Renewable energy changing the global energy system
Renewable energy has moved to the center of the global energy system, says a new report. Advances in technology and declining costs have made renewable energy grow faster than all other energy sources.
Many renewable technologies are today have become cost-competitive with oil, natural gas, and coal, i.e., fossil fuels. They have become cost-competitive specifically in the power sector.
Not only is renewable cost-competitive today, but it also contributes to our battle against climate change and air pollution.
These are some of the conclusions of IRENA’s new report: “A New World – The Geopolitics of the Energy Transformation.” IRENA stands for the International Renewable Energy Agency
A transformation in the global energy system
The rapid spread of renewable energy has created an irreversible momentum for an international energy transformation. Wind and solar energy, as well as other renewables, have grown dramatically in the electricity sector.
New technologies are also enabling this transformation in other parts of the global energy system.
The deployment of renewables has spread into the buildings, industry, and transportation sectors. In the transportation sector, sales of electric vehicles are expanding rapidly, especially in the advanced economies.

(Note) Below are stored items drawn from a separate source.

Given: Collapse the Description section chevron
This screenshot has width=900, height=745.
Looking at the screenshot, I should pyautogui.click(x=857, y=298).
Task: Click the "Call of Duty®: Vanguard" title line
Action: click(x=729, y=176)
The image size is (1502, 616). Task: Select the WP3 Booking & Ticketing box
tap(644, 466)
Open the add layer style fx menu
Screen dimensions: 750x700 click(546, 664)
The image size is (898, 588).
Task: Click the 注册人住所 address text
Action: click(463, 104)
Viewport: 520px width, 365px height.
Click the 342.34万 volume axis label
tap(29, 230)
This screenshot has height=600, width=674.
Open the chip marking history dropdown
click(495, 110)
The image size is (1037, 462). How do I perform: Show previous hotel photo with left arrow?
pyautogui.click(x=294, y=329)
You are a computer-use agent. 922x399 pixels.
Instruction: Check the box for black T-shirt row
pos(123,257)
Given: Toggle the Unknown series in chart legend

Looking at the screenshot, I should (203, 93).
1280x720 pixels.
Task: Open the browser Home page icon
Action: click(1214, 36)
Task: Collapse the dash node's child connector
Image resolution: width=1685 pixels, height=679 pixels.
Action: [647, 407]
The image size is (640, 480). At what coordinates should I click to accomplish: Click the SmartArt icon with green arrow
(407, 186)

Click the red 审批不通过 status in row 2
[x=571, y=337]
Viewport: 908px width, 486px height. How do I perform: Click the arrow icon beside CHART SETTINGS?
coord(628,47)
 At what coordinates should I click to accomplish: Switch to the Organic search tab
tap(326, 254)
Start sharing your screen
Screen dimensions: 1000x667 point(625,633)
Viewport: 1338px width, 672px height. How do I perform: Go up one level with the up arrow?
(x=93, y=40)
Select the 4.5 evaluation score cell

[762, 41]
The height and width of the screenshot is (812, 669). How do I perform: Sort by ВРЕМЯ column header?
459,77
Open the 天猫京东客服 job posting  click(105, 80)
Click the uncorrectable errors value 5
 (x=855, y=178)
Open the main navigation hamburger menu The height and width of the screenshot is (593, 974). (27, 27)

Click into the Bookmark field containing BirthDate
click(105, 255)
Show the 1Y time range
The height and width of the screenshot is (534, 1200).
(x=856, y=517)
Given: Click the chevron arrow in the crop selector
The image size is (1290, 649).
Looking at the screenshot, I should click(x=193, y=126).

An advanced economy is a developed country, such as the USA, UK, Germany, Canada, Japan, or France.
Energy-storage technology is advancing at a rapid pace, which boosts the potential for renewables to flourish.
‘Profound geopolitical consequences’
In the Report’s Introduction, the authors write:
“The accelerating deployment of renewables has set in motion a global energy transformation that will have profound geopolitical consequences.”
“Just as fossil fuels have shaped the geopolitical map over the last two centuries, the energy transformation will alter the global distribution of power, relations between states, the risk of conflict, and the social, economic and environmental drivers of geopolitical instability.”
Nobody had previously considered these far-reaching effects comprehensively in an international setting or forum.
With the support of the Governments of the UAE, Norway, and Germany, IRENA established the Global Commission on the Geopolitics of Energy Transformation. The Commission aims to increase and deepen people’s understanding of the potential applications of renewable energy.
What is renewable energy?
Renewable energy is energy that comes from an everlasting source. In other words, we never run out of that source. In this context, ‘everlasting’ means in a human timescale rather than the timescales of geology or astronomy.
Wind energy or wind power, for example, is a type of renewable energy. Wind power captures the energy in moving air (wind) and converts it into electricity. Energy from wind is everlasting, i.e., we never run out of wind.
Solar energy or solar power is another type of renewable energy. Solar energy works by capturing the Sun’s energy (sunlight) and converting it into electricity. We then use the electricity in our businesses, homes, infrastructure, to power electric vehicles, etc.
Other types of renewable energies are geothermal energy, biomass energy, and hydropower.
Renewable energy is gradually changing the global energy system. As it becomes more price competitive, the change will accelerate.